**EXERCISE TEXT:**

---------------

In his recent opinion piece (NIH Pharma Co. Is a Bad Idea, March 15), Henry I. Miller, M.D., argues against the NIH’s proposal to create a new center specifically designed to speed development and testing of novel diagnostics and therapeutics aimed at a wide range of human diseases.1 I disagree with Dr. Miller.
This center, to be called the National Center for Advancing Translational Sciences (NCATS), is not only a good idea, it’s a necessary one. In this article, I will explain why the public sector must participate in the search for new medicines and how NCATS will help. I will also give several examples of how federal funds are already advancing drug development and saving lives.
Dr. Miller believes that drug development is better left in the hands of private pharmaceutical and biotechnology companies. While I am equally frustrated with the slow pace of new drugs coming out of the pipeline, private industry cannot bear this weight alone.
Pharmaceutical companies are extremely good at taking promising new compounds through the later stages of preclinical development, clinical trials, and the FDA approval process. They are even willing to spend billions of dollars and as many as 10 years doing it. However, private companies and venture capitalists are increasingly reluctant to fund the crucial early stages of preclinical development—the research necessary to “translate” promising discoveries made in laboratories into optimized candidate therapeutics ready for testing in clinical trials.
This gap includes many steps in the drug discovery and development process, including assay development, high-throughput screening, medicinal chemistry, exploratory pharmacology, and rigorous preclinical testing of drug efficacy and safety in animal models of disease.
This situation leaves us with the aptly named “Valley of Death”—the large research and funding gap that sets federally funded basic researchers (those of us in nonprofit research institutions, academia, hospitals, and federal laboratories) on one side and the pharmaceutical industry on the other. Few companies are able to reach far enough backward to bridge that gap—the costs and risks are just too high for organizations that are responsible for delivering financial results to their investors and shareholders.
Enter the NIH’s newly proposed center for translational sciences—just the shot in the arm basic research needs to reach forward across that valley.

---------------

**DATASET CONTENT:**
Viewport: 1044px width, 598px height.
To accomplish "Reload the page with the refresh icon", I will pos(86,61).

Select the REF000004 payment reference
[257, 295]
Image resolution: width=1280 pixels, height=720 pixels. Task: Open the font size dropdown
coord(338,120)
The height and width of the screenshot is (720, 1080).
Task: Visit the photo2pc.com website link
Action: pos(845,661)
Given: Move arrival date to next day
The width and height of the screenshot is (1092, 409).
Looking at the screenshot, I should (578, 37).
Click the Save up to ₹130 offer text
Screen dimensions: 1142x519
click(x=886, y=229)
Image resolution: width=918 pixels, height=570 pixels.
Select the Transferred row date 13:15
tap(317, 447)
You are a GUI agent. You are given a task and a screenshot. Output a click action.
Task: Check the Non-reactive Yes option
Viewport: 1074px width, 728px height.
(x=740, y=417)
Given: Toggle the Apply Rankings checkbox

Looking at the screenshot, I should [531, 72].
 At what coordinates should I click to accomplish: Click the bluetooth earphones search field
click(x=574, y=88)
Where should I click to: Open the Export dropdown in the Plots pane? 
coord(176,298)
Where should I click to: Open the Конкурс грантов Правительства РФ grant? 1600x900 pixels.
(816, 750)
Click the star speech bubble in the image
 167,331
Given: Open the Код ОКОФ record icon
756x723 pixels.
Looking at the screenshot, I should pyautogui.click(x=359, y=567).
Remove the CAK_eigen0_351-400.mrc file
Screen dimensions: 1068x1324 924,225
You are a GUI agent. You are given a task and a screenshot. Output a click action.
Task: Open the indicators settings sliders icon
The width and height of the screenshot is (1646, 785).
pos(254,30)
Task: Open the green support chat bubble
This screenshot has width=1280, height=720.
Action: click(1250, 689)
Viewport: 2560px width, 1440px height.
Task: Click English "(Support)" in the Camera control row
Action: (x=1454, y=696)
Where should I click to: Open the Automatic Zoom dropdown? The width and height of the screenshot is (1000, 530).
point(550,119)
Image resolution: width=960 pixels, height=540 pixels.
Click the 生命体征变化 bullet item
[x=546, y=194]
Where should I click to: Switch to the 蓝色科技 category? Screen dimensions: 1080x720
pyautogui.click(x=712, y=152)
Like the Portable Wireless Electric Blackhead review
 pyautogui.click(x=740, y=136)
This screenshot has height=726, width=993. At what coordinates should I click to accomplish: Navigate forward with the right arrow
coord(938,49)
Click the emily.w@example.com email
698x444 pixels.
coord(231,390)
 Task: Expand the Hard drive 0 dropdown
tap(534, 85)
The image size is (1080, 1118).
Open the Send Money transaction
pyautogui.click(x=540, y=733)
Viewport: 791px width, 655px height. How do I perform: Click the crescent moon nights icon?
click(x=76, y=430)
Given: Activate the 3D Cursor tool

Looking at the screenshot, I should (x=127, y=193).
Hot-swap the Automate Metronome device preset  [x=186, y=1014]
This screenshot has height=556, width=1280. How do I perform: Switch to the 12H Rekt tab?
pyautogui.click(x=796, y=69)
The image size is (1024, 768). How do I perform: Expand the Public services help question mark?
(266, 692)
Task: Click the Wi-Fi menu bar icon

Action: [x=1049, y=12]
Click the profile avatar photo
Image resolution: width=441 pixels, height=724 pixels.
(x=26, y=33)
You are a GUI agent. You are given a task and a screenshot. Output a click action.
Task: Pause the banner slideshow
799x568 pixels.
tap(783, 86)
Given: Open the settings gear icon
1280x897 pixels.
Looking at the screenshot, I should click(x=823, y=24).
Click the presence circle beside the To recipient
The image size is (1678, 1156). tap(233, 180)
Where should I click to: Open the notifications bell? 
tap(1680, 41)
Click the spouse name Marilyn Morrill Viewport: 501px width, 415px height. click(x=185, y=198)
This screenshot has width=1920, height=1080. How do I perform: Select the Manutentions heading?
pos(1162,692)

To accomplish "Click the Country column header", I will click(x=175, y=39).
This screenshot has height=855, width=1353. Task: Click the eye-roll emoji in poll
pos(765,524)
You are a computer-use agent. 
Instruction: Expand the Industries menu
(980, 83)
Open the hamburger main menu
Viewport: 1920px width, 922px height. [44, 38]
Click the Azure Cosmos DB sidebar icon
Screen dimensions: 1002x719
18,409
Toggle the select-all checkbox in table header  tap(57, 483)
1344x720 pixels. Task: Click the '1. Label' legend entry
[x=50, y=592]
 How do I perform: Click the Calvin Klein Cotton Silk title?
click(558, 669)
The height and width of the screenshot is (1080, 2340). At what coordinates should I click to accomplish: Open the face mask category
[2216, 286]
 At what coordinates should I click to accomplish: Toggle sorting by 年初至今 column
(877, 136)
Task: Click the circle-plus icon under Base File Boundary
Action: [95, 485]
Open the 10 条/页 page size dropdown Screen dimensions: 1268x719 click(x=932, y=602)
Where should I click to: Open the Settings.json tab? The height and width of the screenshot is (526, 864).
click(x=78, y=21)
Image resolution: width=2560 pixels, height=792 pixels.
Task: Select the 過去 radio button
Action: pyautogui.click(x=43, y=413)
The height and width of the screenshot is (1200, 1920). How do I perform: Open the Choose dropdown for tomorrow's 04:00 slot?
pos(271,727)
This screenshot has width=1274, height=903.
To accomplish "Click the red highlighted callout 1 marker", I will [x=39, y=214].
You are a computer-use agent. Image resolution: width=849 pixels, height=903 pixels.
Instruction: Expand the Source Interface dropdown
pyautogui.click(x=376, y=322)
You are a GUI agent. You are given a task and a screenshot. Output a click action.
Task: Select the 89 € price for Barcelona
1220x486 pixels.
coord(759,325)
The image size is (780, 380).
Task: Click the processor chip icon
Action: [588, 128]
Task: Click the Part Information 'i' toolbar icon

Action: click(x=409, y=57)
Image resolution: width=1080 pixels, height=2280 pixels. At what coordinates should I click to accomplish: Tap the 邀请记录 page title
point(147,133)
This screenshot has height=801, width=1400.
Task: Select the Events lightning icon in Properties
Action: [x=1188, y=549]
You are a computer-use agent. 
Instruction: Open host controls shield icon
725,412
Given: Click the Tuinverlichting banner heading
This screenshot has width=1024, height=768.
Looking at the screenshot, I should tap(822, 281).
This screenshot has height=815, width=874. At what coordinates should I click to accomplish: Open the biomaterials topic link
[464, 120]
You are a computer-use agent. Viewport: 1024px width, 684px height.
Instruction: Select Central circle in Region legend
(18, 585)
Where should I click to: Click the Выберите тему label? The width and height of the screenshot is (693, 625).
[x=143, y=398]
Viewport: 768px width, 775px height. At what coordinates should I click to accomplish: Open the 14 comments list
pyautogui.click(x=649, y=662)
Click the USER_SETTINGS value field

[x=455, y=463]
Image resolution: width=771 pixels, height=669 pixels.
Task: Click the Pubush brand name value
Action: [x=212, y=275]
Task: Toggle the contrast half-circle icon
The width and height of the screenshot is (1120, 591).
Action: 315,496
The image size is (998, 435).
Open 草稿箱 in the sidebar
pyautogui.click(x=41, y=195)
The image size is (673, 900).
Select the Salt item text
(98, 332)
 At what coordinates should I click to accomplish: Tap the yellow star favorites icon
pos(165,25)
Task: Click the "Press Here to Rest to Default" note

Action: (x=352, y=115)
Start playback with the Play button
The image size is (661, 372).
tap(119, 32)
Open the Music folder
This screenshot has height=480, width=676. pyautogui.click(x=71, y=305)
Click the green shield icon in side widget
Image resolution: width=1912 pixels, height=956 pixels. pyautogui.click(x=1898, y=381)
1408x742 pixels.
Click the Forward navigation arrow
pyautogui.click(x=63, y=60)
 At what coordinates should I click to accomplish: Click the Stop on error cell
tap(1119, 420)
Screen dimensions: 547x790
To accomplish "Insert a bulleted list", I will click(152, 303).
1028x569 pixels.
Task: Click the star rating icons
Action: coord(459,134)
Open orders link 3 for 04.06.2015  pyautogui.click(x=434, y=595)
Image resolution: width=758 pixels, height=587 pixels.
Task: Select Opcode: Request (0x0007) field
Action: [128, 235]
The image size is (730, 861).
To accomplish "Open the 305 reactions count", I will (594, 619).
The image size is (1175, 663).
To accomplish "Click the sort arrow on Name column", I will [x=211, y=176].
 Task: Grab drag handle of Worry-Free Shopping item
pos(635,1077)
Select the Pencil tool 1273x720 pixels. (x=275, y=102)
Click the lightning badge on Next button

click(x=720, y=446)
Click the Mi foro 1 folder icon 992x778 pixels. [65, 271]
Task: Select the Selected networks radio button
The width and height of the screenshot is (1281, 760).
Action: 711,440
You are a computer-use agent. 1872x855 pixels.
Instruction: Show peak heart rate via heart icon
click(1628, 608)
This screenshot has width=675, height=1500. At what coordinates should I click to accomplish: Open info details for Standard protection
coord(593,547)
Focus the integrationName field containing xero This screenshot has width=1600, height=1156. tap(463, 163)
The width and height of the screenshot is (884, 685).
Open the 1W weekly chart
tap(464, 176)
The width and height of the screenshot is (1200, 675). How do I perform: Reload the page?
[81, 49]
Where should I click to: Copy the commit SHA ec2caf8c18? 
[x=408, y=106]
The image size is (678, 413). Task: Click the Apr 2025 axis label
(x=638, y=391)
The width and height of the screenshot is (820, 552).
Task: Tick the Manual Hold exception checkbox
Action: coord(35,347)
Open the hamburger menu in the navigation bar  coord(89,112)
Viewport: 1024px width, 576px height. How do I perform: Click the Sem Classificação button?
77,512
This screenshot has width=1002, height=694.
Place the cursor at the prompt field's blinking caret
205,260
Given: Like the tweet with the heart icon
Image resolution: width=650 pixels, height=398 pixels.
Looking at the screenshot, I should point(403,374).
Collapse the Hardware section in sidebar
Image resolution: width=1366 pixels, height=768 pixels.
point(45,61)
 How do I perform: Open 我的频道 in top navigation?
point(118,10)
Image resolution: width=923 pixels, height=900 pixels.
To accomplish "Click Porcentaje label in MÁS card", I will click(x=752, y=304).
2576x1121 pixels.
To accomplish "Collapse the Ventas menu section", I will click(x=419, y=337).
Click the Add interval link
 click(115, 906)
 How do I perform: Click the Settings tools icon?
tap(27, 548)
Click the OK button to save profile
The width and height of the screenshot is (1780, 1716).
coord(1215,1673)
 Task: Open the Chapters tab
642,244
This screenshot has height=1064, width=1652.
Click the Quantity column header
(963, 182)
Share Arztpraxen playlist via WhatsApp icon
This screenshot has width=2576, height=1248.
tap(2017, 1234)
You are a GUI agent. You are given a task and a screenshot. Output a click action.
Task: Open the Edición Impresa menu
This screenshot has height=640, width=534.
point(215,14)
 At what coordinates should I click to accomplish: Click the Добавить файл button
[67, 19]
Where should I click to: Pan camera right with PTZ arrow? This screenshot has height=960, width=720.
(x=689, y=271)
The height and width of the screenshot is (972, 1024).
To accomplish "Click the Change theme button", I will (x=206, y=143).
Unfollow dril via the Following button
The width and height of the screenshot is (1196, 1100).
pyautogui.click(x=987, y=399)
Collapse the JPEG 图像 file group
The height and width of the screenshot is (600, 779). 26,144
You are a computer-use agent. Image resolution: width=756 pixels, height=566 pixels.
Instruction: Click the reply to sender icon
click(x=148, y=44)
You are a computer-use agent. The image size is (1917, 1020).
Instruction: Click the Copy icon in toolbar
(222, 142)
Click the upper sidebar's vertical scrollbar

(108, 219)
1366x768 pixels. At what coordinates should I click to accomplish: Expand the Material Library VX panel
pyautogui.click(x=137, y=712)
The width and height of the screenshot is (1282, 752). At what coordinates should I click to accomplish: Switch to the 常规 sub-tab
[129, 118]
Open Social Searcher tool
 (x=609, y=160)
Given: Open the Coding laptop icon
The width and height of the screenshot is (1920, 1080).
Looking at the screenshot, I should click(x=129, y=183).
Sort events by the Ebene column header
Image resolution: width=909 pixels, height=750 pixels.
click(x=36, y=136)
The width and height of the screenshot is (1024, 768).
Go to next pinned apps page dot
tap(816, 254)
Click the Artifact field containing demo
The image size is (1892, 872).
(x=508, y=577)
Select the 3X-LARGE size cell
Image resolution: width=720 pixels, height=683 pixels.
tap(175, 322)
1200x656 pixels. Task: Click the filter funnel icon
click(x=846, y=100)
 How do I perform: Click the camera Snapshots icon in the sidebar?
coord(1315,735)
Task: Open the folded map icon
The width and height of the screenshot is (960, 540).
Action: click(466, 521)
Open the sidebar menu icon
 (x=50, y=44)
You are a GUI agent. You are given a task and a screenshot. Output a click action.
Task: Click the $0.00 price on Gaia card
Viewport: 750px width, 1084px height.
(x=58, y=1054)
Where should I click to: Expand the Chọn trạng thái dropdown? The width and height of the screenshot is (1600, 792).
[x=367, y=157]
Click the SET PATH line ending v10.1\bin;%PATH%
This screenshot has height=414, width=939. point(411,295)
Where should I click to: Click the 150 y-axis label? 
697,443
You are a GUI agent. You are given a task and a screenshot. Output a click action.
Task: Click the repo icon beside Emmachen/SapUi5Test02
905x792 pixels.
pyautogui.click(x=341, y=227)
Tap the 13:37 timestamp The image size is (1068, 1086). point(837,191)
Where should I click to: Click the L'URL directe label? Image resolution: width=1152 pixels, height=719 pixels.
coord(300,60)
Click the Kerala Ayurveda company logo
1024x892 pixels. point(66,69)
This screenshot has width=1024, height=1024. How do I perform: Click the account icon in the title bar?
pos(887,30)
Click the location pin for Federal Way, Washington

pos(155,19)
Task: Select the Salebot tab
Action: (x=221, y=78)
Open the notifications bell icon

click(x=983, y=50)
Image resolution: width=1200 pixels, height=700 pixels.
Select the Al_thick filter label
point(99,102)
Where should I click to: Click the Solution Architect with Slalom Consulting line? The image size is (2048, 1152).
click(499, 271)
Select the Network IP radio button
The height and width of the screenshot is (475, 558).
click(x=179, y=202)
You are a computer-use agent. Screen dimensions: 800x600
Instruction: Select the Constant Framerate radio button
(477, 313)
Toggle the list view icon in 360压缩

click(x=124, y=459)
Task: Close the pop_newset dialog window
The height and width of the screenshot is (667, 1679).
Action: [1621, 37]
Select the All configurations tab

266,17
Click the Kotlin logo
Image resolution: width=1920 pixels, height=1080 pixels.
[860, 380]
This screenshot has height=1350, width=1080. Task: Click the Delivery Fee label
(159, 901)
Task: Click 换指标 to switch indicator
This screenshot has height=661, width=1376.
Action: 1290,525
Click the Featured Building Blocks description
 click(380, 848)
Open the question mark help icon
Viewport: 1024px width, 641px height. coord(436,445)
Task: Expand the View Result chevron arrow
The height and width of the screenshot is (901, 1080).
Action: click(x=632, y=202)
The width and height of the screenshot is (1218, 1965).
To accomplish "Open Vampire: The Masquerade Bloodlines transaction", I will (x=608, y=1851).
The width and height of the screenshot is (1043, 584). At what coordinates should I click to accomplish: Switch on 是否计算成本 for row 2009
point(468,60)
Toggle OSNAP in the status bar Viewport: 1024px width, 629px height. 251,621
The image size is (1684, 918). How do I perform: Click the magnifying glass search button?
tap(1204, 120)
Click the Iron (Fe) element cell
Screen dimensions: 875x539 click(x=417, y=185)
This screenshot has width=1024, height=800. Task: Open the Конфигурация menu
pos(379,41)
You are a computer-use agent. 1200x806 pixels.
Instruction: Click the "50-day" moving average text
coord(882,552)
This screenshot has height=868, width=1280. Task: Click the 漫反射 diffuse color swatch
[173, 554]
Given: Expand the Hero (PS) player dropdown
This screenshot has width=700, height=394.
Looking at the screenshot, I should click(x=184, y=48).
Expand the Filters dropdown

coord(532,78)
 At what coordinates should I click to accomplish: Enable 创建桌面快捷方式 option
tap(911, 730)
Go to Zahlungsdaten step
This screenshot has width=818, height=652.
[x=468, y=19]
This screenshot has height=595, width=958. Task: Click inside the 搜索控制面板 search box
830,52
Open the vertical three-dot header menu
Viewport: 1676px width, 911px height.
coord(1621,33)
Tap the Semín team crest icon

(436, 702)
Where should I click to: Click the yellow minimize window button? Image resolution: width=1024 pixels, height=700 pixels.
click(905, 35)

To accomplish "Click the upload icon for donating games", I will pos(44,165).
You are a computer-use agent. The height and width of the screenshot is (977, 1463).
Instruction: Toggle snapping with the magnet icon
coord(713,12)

---------------

**TASK STATEMENT:** Resume the opinion piece on the NIH translational sciences center, starting right after its last sentence. The data have no connection to the opinion piece on the NIH translational sciences center.

**RESPONSE TO THE TASK:**
The goal of this new NIH center is not to make, test, and market drugs in competition with private industry. Rather, this translational science center will provide federal funding to help advance initial laboratory discoveries at least to the point where private industry might be interested in partnering to help carry these findings through the rest of the FDA-required process. NCATS will take the NIH’s investment in basic research closer to helping people who suffer from disease.2
NIH funding to catalyze drug discovery is not a new idea. While Dr. Miller claims that the NIH has a poor track record of producing pharmaceuticals, he cites only one example dating back to 1963. According to a New England Journal of Medicine paper published just this past February, 153 new FDA-approved drugs, vaccines, or new indications for existing drugs were discovered through research carried out in public-sector research institutions over the past 40 years.
These drugs included 93 small molecule drugs, 36 biologic agents, 15 vaccines, eight in vivo diagnostic materials, and one over-the-counter drug. These are medicines that are now saving countless lives—the authors conclude that these drugs discovered by the public sector will have a disproportionately large therapeutic effect on human health.3 Several of these important medicines were delivered through Cooperative Research and Development Agreements and other mechanisms where government funding is leveraged with for-profit company investment. For example, many of the most effective drugs used by oncologists to treat cancer today originally arose from programs funded in whole or in part by the National Cancer Institute, the largest institute within the NIH.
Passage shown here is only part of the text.